We eventually started going to Cherry Street Brewing Company for our Fridays.  This was the place to go in G-Burg and we'd run into most of the city's elite, so we had to step our behavior up a notch or two.  We weren't just fresh out of college anymore.  We were veterans now.  Even these weekly beer-fests reflected how things had changed.  We now had probation personnel join us,  they were now part of our universe.  The Mary had expanded, from six counselors to 20. Support personnel.  We needed a bigger table.  Besides that, we had families now - kids to go home to.  We had careers that needed protecting.  No longer did we suffer under any illusion we could escape and go elsewhere.  It wasn't like it was 25 years earlier at the Whistlestop: if we said or did something stupid on a Friday now, it could haunt us on Monday.  And anyway, we were older now.  No longer just out of college and still wearing our bubble.  We wore our veteran status like chevrons on a sleeve.  We were now, in some cases, the administration.  Examples to establish,  comportment to display.  We no longer just kids  counseling kids, but rather the embodiment of an organization, an ideal of court officers.  
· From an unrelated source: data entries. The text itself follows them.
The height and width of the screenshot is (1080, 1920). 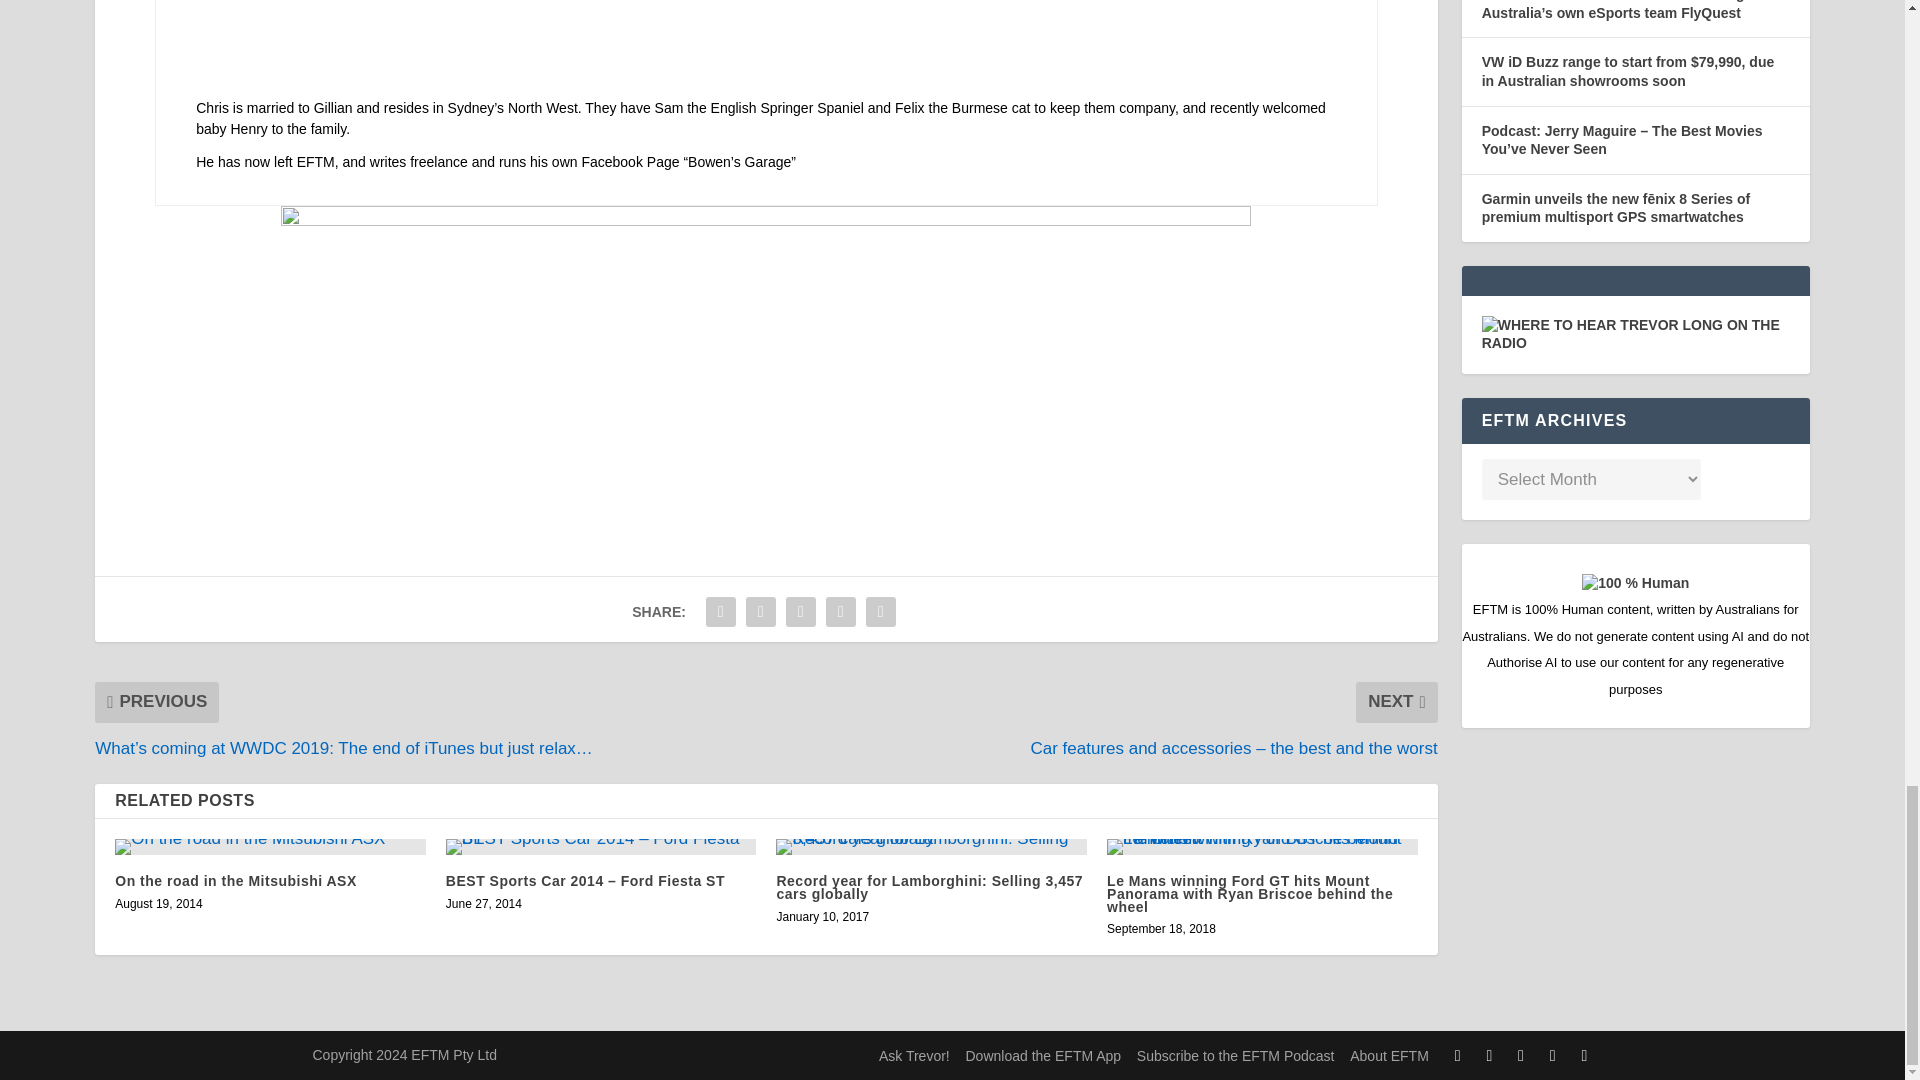 What do you see at coordinates (930, 847) in the screenshot?
I see `Record year for Lamborghini: Selling 3,457 cars globally` at bounding box center [930, 847].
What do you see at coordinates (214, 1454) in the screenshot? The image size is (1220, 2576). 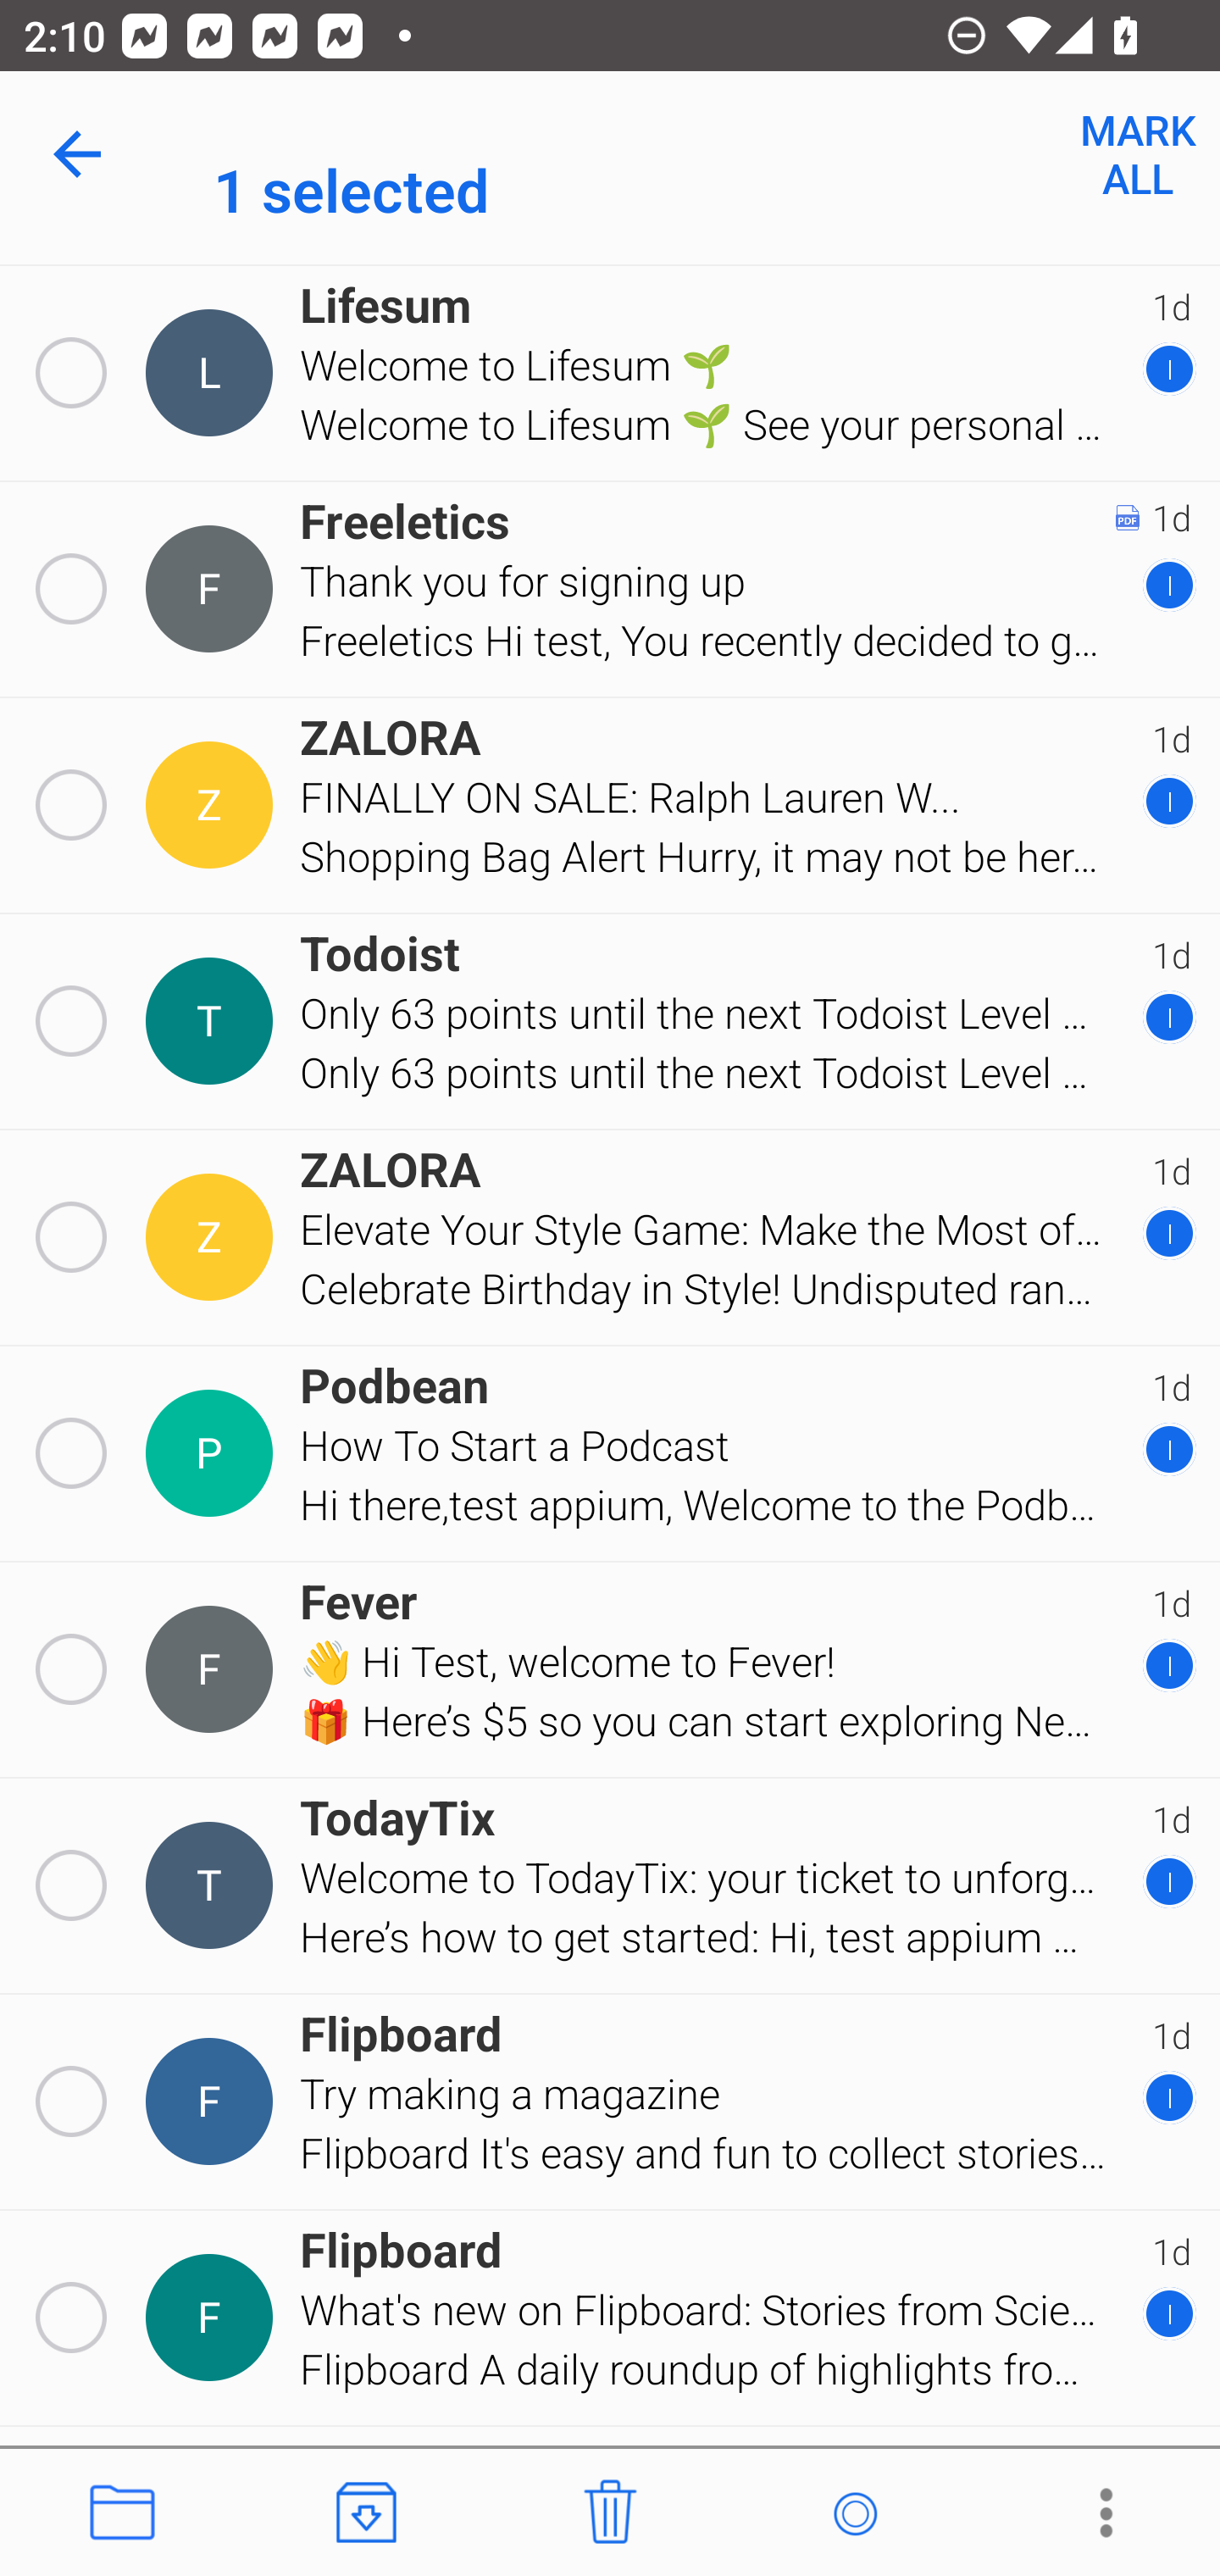 I see `Contact Details` at bounding box center [214, 1454].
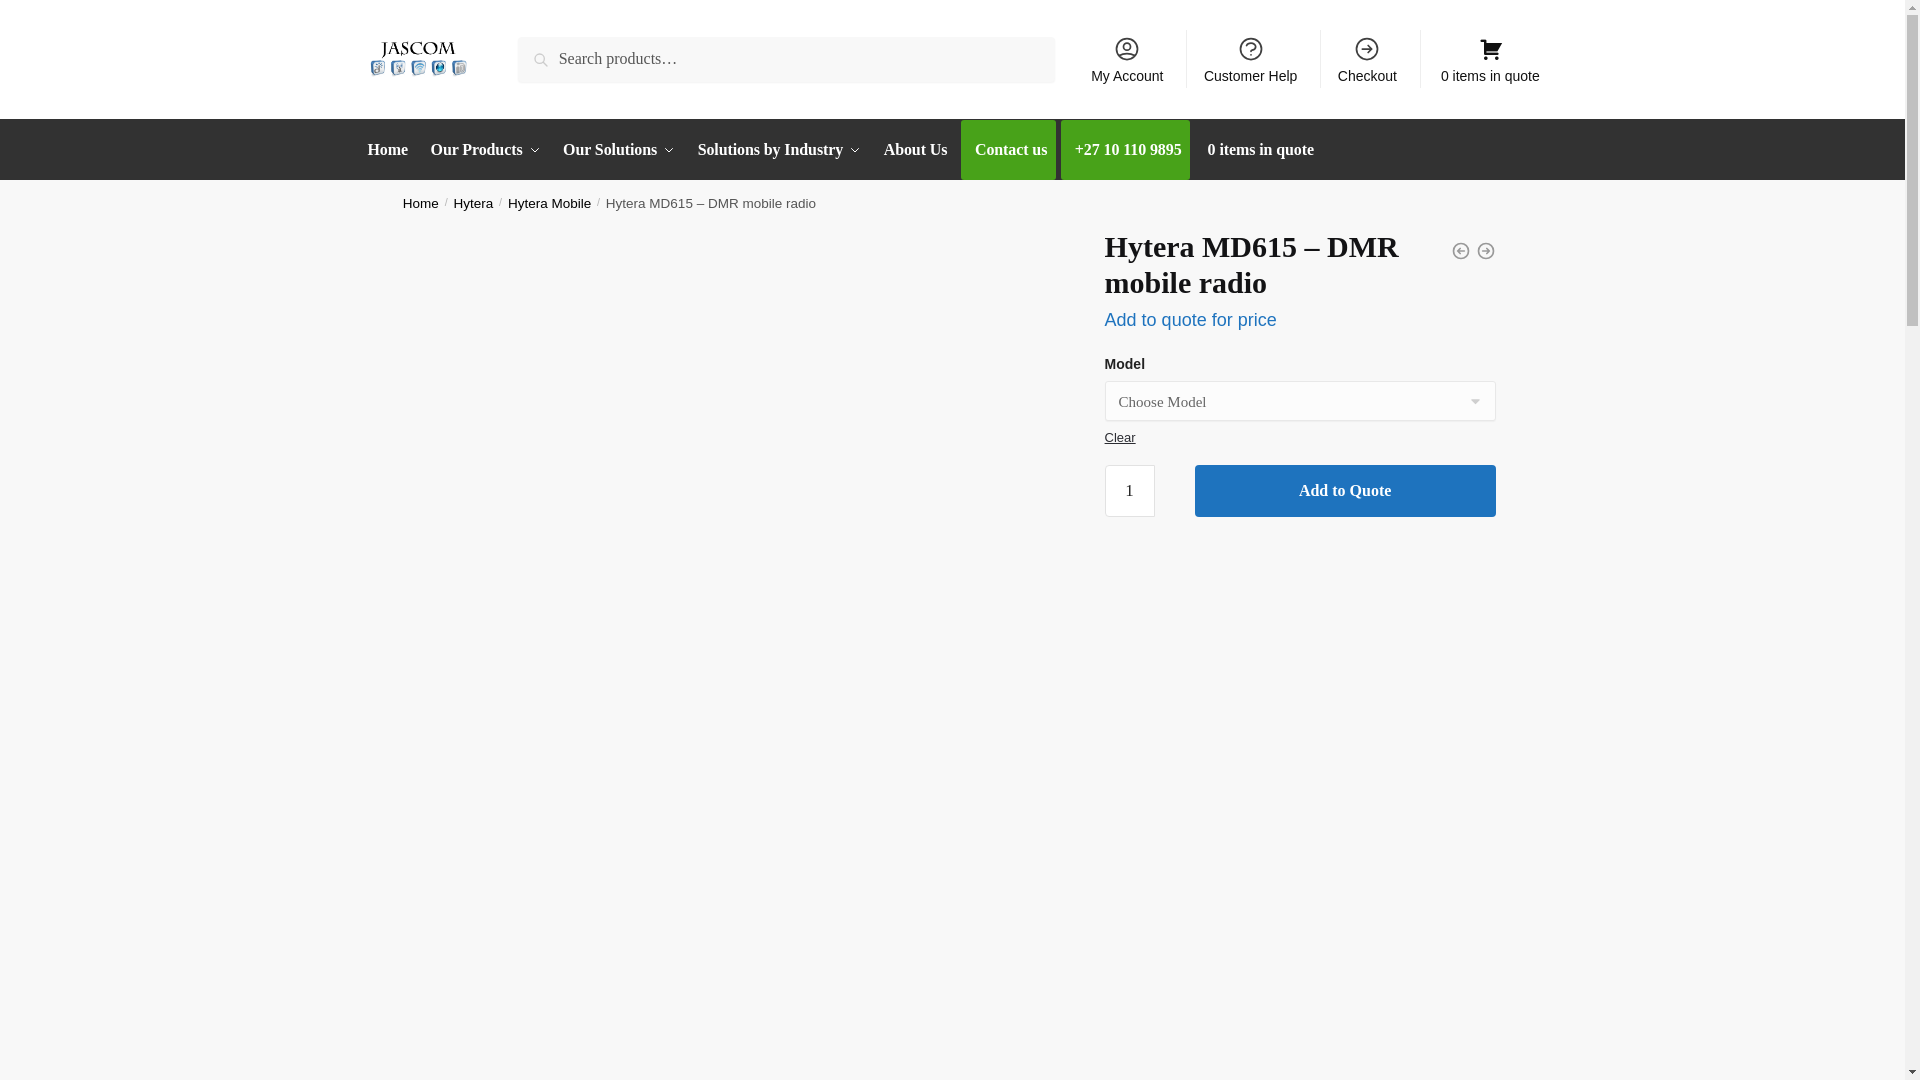 Image resolution: width=1920 pixels, height=1080 pixels. Describe the element at coordinates (486, 150) in the screenshot. I see `Our Products` at that location.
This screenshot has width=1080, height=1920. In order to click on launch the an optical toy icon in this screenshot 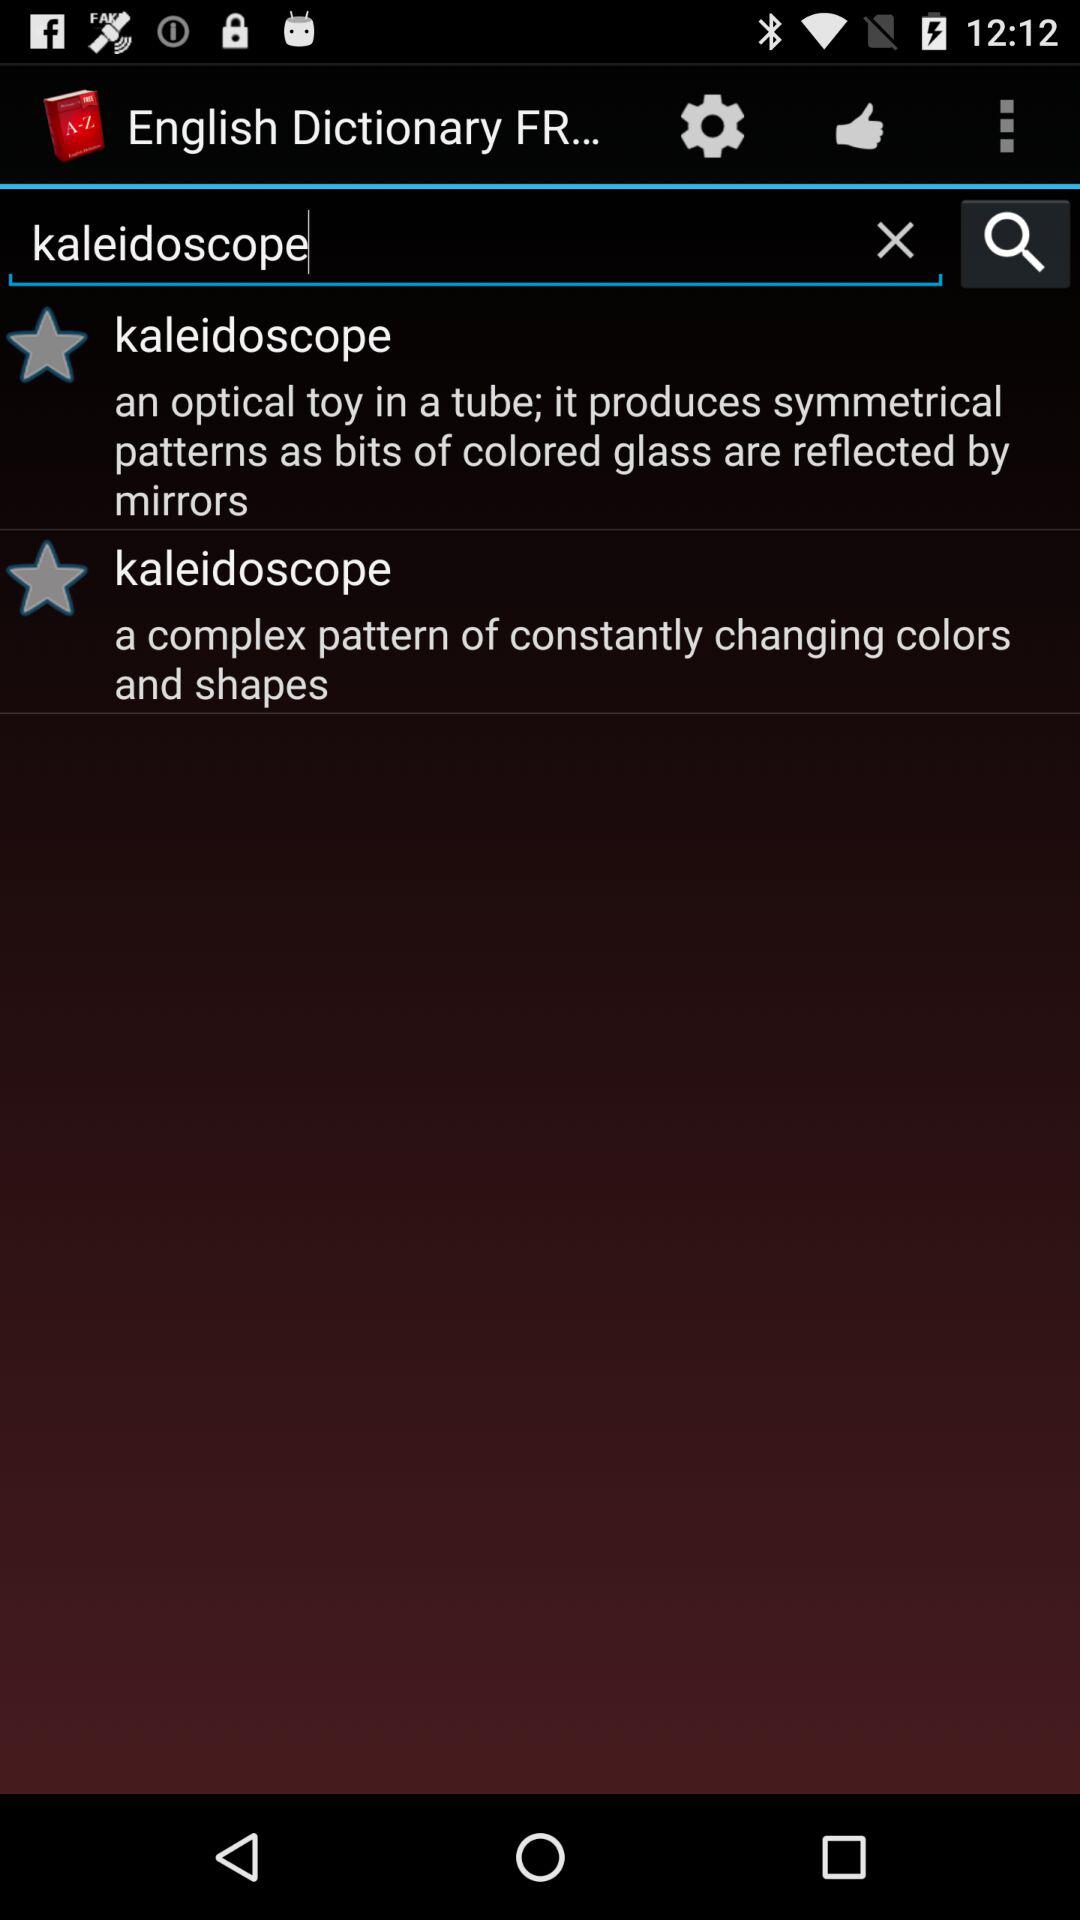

But the ritual was still there from earlier years.  The need to belong, to have the power to achieve and be respected,  the freedom to make choices, and ability to have fun.  Those four items in the last sentence still direct me in some ways.  Those are the basic four needs of an individual as postulated by William Glasser, author of Reality Therapy, which was the program used by we counselors to our clients all through my years at The Mary.  Just as true today as it was when I first stepped in the place for the first time on Halloween night in 1977.  

We all have rituals.  Morning rituals.  Nighttime rituals.  Day off rituals, first day of baseball rituals.  One ritual that followed us all those years was to meet on Fridays and have a sense of belonging, of community.  I wonder if they still do?  I wonder if they think their work is of the highest calling?  I wonder if they think they are representing anything bigger than themselves anymore?  Man, was I ever lucky.